** Problem to work on **
Reproduce exactly the line that contains "914184 (214, 1709)" and all lines that follow it in the records below, ending with the last one.
+++
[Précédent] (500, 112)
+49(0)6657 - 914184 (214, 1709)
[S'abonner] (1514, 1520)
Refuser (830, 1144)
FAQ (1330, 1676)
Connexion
+++
** Task response **
+49(0)6657 - 914184 (214, 1709)
[S'abonner] (1514, 1520)
Refuser (830, 1144)
FAQ (1330, 1676)
Connexion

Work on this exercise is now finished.